On September 19, 1945, the first edition of the Campus News (temporary paper) of the college was issued, while on September 25 a constitution for the Junior College was adopted and presented at an assembly. The college would have to deal with the overwhelming numbers of returning servicemen (veterans) enrolling using the G.I. Bill. About 50,000 men were being discharged in the state every month.

The college was moved to its present  site on Avenida Cesar Chavez in February 1948. The college is located six miles from the Los Angeles Civic Center. 
A part of the 2005 Goal! movie was filmed at the ELAC Weingart Stadium. The ELAC men's basketball team is featured in the Netflix series Last Chance U: Basketball, a spin-off series of Last Chance U, which aired on March 10, 2021.

East Los Angeles College will offer the state's first community college program in Central American studies.

College presidents

South Gate Campus
The East Los Angeles College (ELAC) South Gate Campus is an extension of East Los Angeles College. South Gate campus was created to extend East Los Angeles College's academic services to the southeast corridor of Los Angeles. Construction of a new South Gate campus started in 2019 on the former site of Firestone Tire and Rubber Co. It is expected to open in fall 2022. On March 22, 2021, the California Community Colleges Board of Governors approved the South Gate Campus as an official "education center".

Theater and arts
ELAC is home to the Vincent Price Art Museum, a contemporary art museum named in honor of American actor and art collector Vincent Price. In 1957, impressed by the spirit of the students and the community's need for the opportunity to experience original art works first hand, Vincent and Mary Grant Price donated 90 pieces from their private collection to establish the museum, which was the first "teaching art collection" owned by a community college in the United States. The Price family ultimately donated 2,000 pieces over the course of their lifetimes and the museum's permanent collection now contains over 9,000 pieces valued in excess of $5 million.

In 1974, Roberto Esteban Chavez painted The Path to Knowledge and the False University, a 200-foot mural on the East Los Angeles Community College campus, where he worked as an arts educator and chair of the Chicano Studies department. Although the mural was destroyed by the college, the mural, its impact and the political questions surrounding the destruction were detailed in two museum exhibits: "Roberto Chavez and The False University: A Retrospective" at the Vincent Price Museum and "Murales Rebeldes: L.A. Chicana/o Murals under Siege" Pacific Standard Time: LA/LA Beyond Borders in 2017.

Student life

The school uses a semester-based academic year. The student-faculty ratio is 34-to-1. The in-state tuition and fees for 2017–2018 were $1,220, and out-of-state tuition and fees were $7,746. There is no application fee. As of fall 2018 the total enrollment at ELAC was 35,403. Full-time enrollment 7,810 and Part-time enrollment 27,593. Total entering students for fall 2017 was 34,697 full-time 8,538 and part time was 26,569.
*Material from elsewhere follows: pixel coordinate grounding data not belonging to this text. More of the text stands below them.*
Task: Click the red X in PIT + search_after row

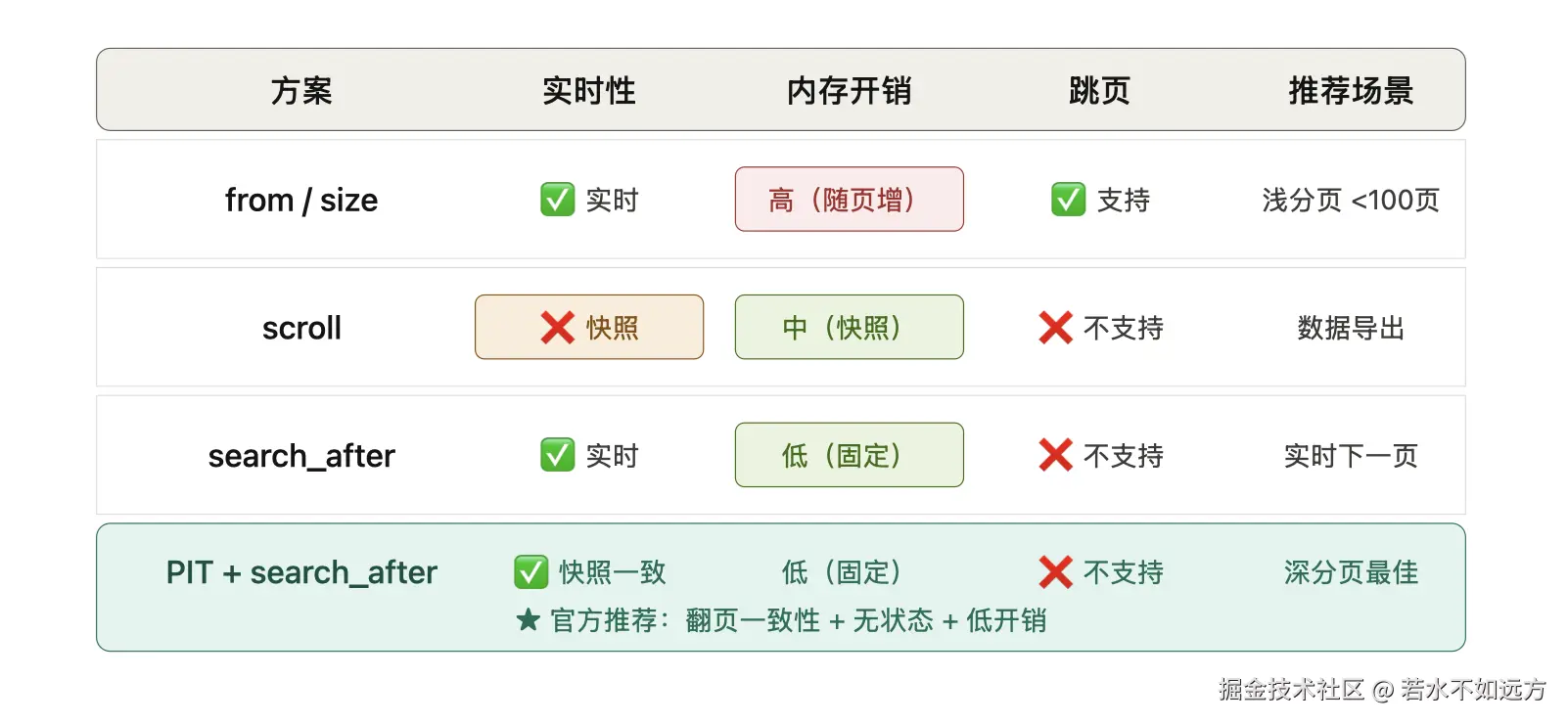Action: coord(1056,572)
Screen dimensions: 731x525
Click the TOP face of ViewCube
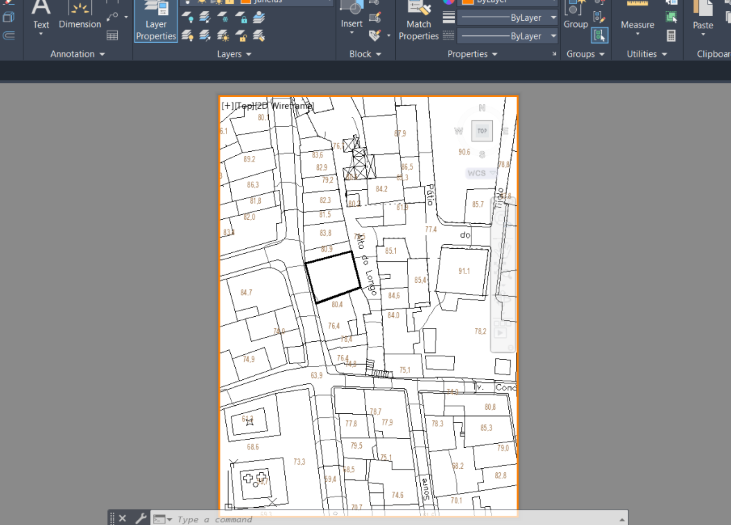point(482,131)
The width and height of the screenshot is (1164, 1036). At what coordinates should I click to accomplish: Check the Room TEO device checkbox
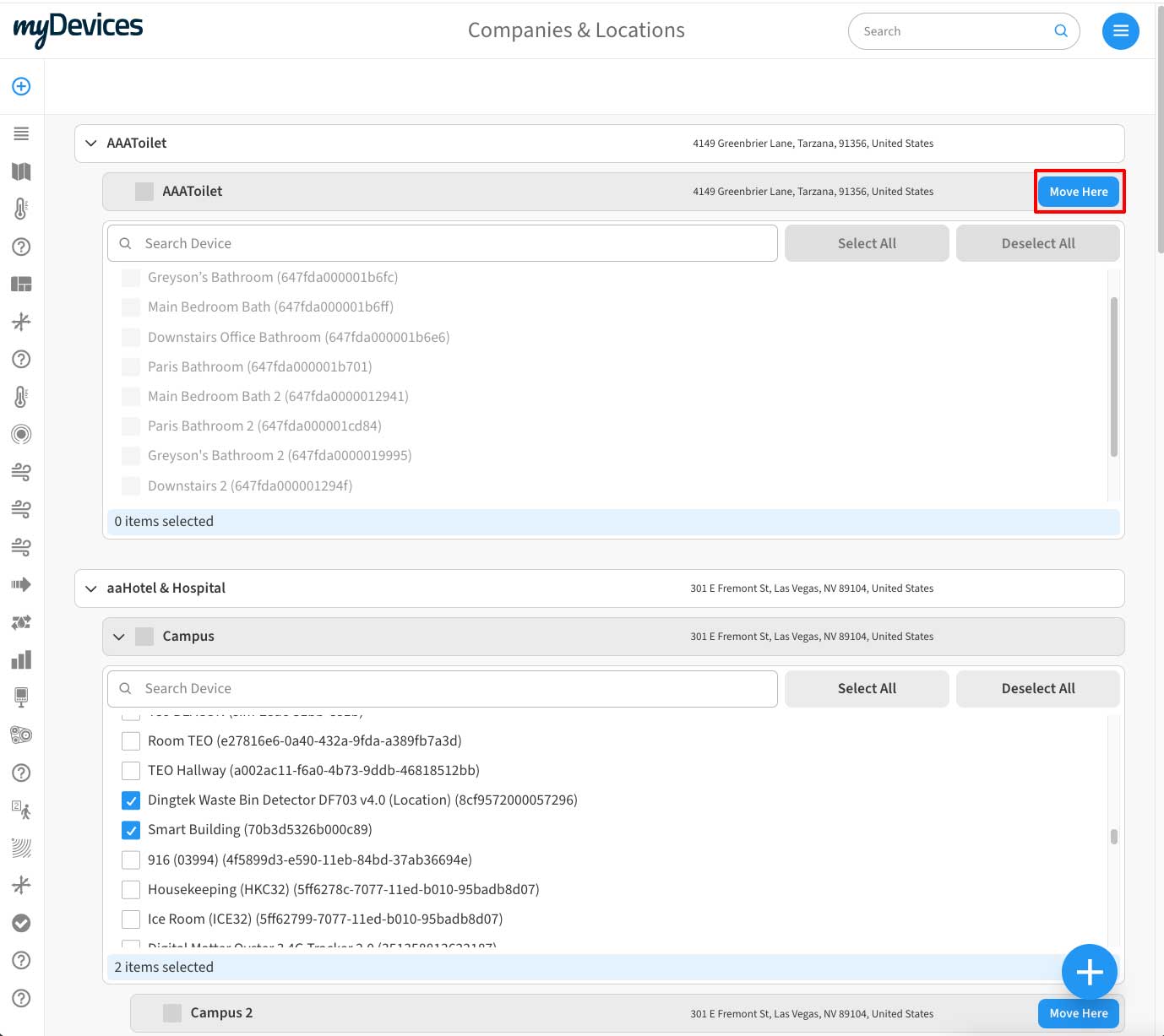point(131,740)
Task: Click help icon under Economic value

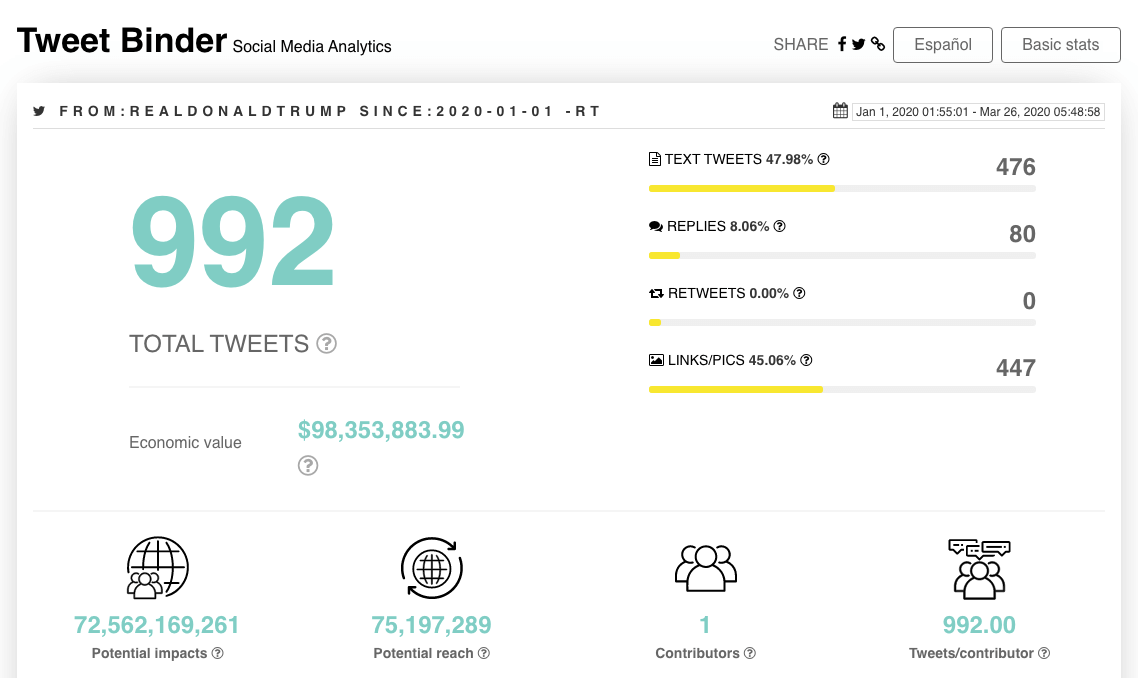Action: pyautogui.click(x=308, y=465)
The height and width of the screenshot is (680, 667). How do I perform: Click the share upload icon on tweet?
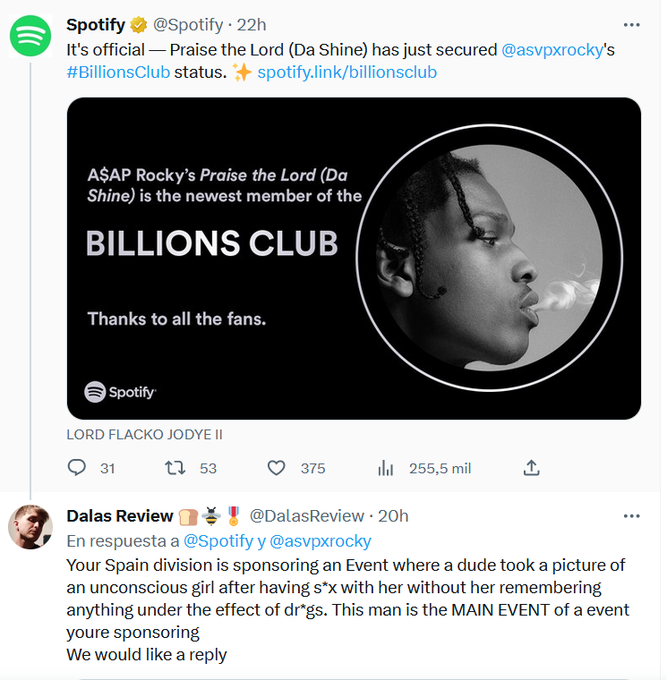pyautogui.click(x=531, y=468)
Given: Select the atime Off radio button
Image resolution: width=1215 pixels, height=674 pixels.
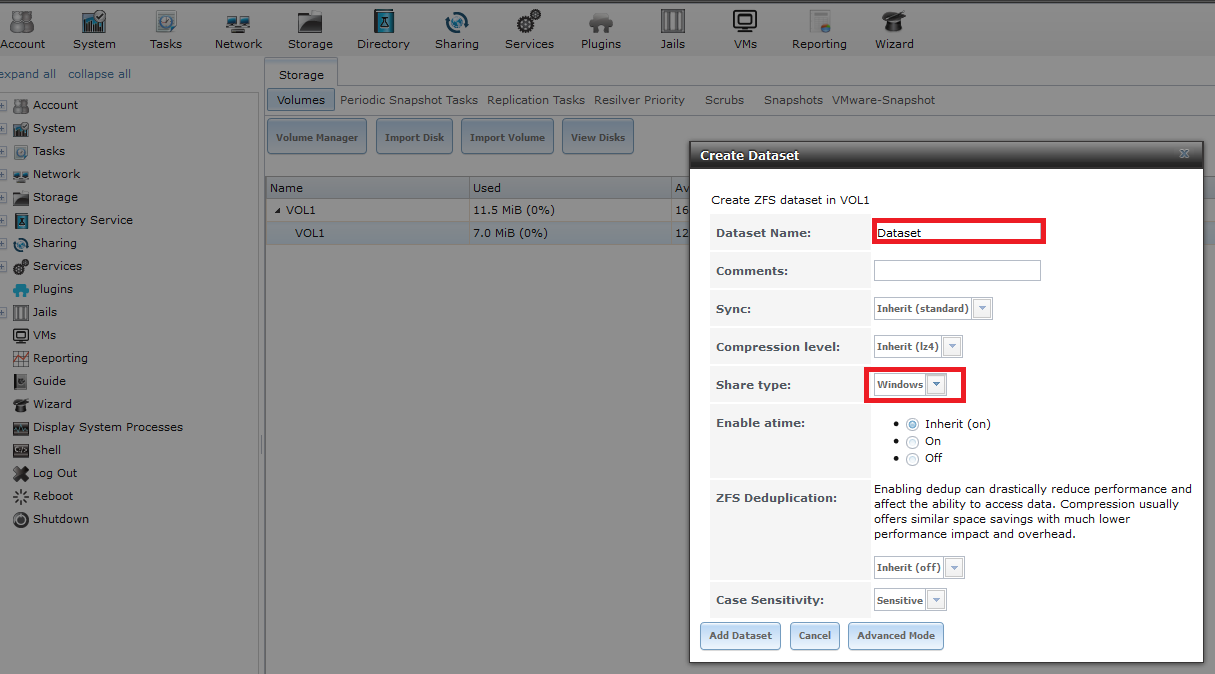Looking at the screenshot, I should pos(912,458).
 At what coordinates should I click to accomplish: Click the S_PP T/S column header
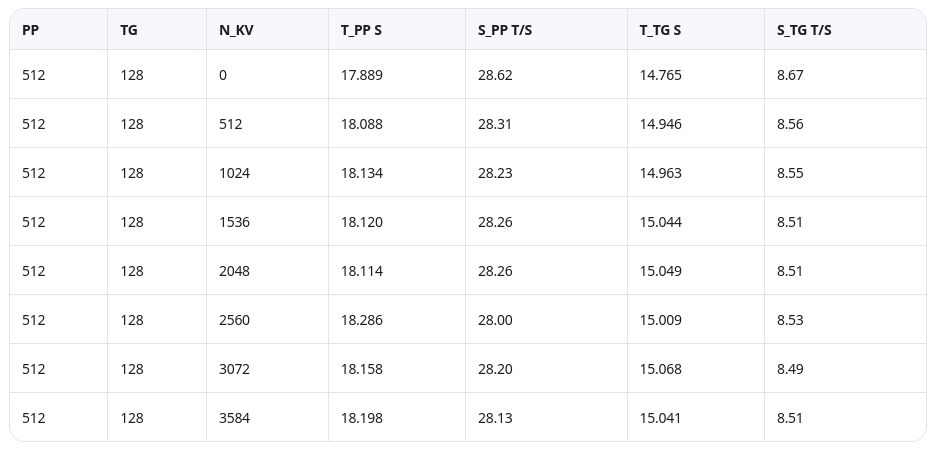(x=505, y=30)
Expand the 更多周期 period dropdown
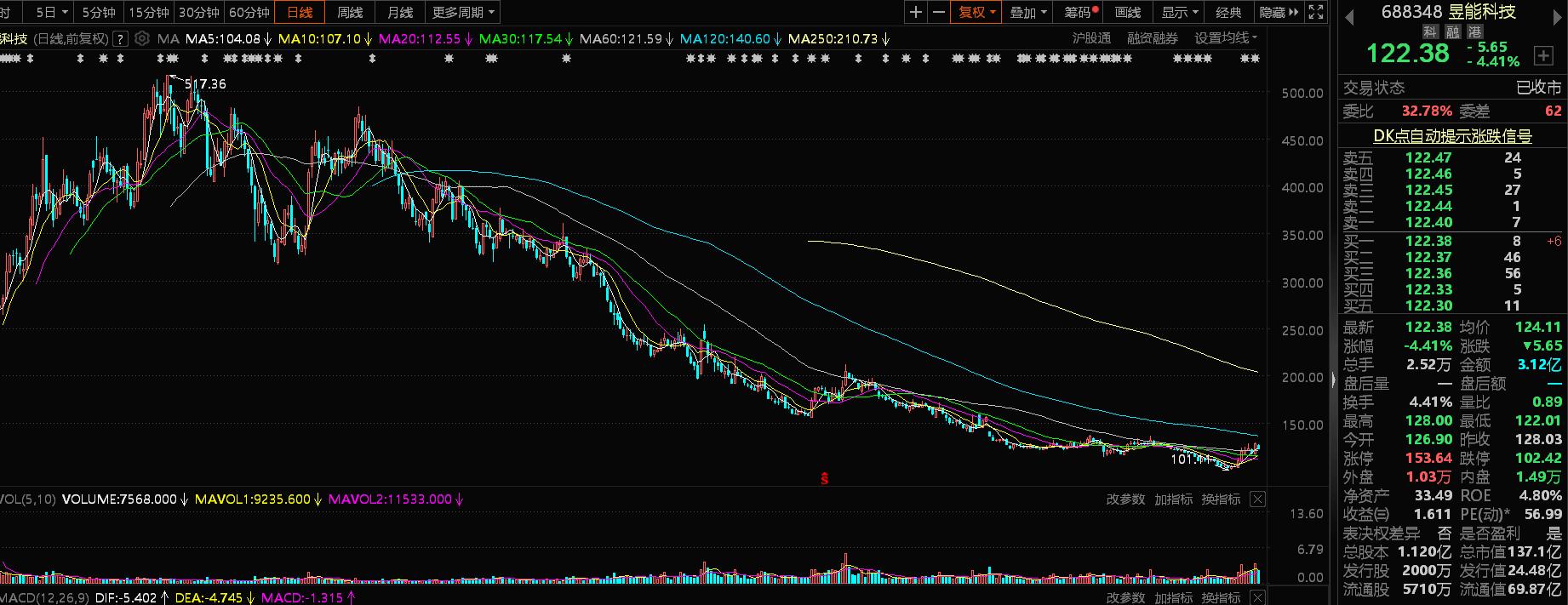 tap(463, 12)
Popular programs include: Social Sciences, Homeland Security, Law Enforcement, Firefighting and Related Protective Services, and Business, Management, Marketing, and Related Support Services.

Honors Program

The East Los Angeles Honors Program, which is recognized by the UC system, the Claremont Colleges, Occidental College and Loyola Marymount, offers rigorous courses that are designed to help students transfer and successfully transition to four-year universities. The Honors Program is open to both part and full-time students and requires a 3.0 GPA to apply and be considered for enrollment. Successful completion of the Honors Program guarantees priority consideration for admission at 11 four-year universities throughout California and Washington.

Rankings
In 2016 the school ranked 13th for Best 2-Year College for adult learners under America's Best Colleges for Adult Learners by Washington Monthly. In 2019 it was ranked number 1 in California and number 6 in the nation in awarding degrees and certificates to Hispanic Students, according to Hispanic outlook on education Magazine.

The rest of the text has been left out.